- A PyTorch installation
- For training new models, you'll also need an NVIDIA GPU and NCCL
- Python version 3.7+
Currently NMTG requires PyTorch version >= 1.8.0. Best is 1.10.0 Please follow the instructions here: https://github.com/pytorch/pytorch#installation.
After PyTorch is installed, you can install the requirements with:
pip install -r requirements.txt
NMTG supports a couple of modules written using custom Pytorch/C++/CUDA modules to utilize GPU better and reduce overheads, including:
- Self-attention and encoder-decoder attention with CUBLASLT
- Multi-layer Perceptrons with CUBLASLT and fused dropout-relu/gelu/silu where inplace is implemented whenever possible
- Highly optimized layer norm and multi-head attention (only available with sm80 (NVIDIA A100)) from Apex
- Fused Logsoftmax/Cross-entropy loss to save memory for large output layer, from Apex
- Fused inplaced Dropout Add for residual Transformers
Installation requires CUDA and nvcc with the same version with PyTorch.
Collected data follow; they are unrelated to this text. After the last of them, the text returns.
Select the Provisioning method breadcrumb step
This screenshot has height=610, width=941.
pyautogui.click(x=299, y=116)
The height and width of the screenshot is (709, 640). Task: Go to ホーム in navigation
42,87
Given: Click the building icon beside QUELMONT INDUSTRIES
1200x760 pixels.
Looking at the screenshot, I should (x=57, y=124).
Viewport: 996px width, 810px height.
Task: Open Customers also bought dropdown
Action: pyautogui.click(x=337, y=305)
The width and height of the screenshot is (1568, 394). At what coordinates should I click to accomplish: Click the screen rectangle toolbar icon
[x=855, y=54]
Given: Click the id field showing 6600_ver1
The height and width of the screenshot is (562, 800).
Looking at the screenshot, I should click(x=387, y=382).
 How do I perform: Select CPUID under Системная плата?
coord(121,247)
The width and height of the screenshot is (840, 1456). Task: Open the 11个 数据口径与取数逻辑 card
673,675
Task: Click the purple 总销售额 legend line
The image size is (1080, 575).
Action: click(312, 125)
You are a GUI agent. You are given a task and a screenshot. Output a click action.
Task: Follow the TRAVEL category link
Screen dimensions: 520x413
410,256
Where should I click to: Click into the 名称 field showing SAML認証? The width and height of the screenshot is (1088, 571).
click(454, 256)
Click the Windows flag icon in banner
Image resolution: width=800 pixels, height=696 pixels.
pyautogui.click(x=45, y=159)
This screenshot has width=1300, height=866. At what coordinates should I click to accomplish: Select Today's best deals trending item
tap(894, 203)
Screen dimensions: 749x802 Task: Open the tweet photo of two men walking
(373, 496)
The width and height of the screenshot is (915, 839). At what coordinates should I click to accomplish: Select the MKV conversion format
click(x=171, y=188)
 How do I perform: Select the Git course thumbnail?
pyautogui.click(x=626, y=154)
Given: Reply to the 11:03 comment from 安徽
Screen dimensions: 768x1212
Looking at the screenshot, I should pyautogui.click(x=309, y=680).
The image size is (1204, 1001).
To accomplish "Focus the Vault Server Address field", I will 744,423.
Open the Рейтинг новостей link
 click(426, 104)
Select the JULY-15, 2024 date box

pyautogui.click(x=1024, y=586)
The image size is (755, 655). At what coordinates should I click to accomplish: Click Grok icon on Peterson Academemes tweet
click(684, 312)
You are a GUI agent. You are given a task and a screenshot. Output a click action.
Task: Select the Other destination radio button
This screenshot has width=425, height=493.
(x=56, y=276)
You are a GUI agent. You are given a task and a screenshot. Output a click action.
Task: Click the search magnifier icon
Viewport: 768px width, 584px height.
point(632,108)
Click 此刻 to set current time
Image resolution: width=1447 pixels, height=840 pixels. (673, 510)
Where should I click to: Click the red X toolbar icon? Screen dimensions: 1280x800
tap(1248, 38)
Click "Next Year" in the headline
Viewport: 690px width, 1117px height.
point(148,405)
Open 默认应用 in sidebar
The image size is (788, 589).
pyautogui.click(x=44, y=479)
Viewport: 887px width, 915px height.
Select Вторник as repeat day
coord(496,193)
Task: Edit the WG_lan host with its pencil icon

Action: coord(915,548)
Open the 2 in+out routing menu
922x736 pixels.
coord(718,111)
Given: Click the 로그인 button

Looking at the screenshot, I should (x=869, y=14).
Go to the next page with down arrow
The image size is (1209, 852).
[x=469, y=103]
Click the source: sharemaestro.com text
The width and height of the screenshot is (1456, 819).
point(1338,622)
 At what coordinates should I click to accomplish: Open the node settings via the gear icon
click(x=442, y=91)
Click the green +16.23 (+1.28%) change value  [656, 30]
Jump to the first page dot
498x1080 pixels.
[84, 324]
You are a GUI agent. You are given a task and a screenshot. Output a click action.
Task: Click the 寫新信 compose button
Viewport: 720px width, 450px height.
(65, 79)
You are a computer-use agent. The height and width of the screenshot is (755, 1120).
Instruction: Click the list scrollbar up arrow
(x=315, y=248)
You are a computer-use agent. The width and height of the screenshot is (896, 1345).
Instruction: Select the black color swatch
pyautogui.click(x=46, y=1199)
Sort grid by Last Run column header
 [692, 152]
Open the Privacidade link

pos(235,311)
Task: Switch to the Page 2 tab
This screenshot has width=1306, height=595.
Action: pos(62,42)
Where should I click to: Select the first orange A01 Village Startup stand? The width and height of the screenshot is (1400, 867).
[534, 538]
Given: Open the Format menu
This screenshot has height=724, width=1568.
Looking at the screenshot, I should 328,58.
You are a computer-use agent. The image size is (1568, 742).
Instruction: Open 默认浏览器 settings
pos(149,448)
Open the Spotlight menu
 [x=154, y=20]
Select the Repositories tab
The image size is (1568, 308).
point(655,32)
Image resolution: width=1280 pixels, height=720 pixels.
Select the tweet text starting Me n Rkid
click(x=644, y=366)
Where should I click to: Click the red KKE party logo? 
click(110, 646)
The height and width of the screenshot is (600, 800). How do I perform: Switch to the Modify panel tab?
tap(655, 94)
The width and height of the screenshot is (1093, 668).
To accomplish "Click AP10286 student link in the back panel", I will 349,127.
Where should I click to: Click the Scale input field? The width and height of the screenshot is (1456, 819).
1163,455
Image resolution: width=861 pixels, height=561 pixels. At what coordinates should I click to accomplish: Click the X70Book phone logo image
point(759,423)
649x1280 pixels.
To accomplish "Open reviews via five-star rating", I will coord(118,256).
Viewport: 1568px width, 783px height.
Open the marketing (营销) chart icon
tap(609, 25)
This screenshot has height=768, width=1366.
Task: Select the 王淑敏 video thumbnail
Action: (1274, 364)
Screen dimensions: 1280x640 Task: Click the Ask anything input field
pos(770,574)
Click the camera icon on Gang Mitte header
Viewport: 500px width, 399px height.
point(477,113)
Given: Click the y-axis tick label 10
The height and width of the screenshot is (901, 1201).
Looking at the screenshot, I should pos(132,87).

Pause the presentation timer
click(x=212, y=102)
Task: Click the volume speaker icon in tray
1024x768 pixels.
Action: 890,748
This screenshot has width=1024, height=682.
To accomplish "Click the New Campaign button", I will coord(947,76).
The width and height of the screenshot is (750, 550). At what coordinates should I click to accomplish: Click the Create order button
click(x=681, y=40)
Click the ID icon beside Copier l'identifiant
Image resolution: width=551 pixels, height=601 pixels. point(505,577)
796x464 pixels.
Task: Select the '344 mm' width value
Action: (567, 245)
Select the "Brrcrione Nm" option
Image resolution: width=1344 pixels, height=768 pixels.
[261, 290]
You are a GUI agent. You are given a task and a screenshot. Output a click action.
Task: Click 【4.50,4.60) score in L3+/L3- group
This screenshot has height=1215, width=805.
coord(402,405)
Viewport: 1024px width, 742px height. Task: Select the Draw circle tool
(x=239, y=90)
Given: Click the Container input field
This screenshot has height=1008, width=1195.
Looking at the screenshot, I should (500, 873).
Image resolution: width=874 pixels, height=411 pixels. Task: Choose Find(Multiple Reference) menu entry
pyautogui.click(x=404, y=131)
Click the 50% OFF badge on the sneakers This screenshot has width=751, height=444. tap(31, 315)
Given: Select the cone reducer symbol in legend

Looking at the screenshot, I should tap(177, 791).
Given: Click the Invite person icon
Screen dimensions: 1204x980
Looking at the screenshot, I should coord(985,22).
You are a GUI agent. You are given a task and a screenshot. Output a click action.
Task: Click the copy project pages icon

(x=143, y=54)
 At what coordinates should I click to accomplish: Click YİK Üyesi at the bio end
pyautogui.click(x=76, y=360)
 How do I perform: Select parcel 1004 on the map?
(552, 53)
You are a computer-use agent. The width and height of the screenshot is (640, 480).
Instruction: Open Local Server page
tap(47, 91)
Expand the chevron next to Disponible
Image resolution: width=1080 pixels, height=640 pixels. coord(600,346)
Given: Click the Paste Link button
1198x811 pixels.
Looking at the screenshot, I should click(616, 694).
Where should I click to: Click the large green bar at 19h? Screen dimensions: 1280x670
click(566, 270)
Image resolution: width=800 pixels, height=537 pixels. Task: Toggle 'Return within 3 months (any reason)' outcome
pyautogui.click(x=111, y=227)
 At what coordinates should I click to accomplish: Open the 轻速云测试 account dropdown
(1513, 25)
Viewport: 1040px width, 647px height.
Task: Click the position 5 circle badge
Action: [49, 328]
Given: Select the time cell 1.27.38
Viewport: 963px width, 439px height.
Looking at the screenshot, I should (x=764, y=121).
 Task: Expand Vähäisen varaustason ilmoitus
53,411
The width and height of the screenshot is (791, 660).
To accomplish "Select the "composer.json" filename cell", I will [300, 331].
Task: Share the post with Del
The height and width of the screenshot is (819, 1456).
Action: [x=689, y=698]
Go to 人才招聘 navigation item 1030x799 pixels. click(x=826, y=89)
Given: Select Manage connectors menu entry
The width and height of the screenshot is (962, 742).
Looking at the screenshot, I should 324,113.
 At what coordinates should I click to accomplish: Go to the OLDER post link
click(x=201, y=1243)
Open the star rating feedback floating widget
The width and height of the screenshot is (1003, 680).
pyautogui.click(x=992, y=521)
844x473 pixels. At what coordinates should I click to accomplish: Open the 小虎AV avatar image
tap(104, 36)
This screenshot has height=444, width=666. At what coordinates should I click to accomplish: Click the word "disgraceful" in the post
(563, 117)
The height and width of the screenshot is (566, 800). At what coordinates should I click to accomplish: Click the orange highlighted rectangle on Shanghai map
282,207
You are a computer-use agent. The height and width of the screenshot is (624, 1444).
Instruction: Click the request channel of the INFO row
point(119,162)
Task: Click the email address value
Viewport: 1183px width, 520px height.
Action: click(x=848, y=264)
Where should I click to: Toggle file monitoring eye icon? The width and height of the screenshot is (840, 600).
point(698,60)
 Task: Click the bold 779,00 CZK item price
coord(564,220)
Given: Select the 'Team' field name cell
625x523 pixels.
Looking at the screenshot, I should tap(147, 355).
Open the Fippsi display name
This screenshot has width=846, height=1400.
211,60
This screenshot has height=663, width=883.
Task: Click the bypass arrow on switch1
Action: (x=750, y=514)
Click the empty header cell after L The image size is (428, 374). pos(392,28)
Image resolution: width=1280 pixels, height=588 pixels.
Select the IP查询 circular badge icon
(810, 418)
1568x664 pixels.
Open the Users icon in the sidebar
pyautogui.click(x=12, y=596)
Its possible to install CUDA from conda via:
conda install -c nvidia/label/cuda-11.3.1 cuda-toolkit
or if using a custom version with CUDA 11.5
conda install -c nvidia/label/cuda-11.5.2 cuda-toolkit
(depending on the CUDA version that comes with your PyTorch)
And then navigate to the extension modules and install nmtgminor-cuda via
cd onmt/modules/extension
python setup.py install
Without this step, all modules backoff to PyTorch versions.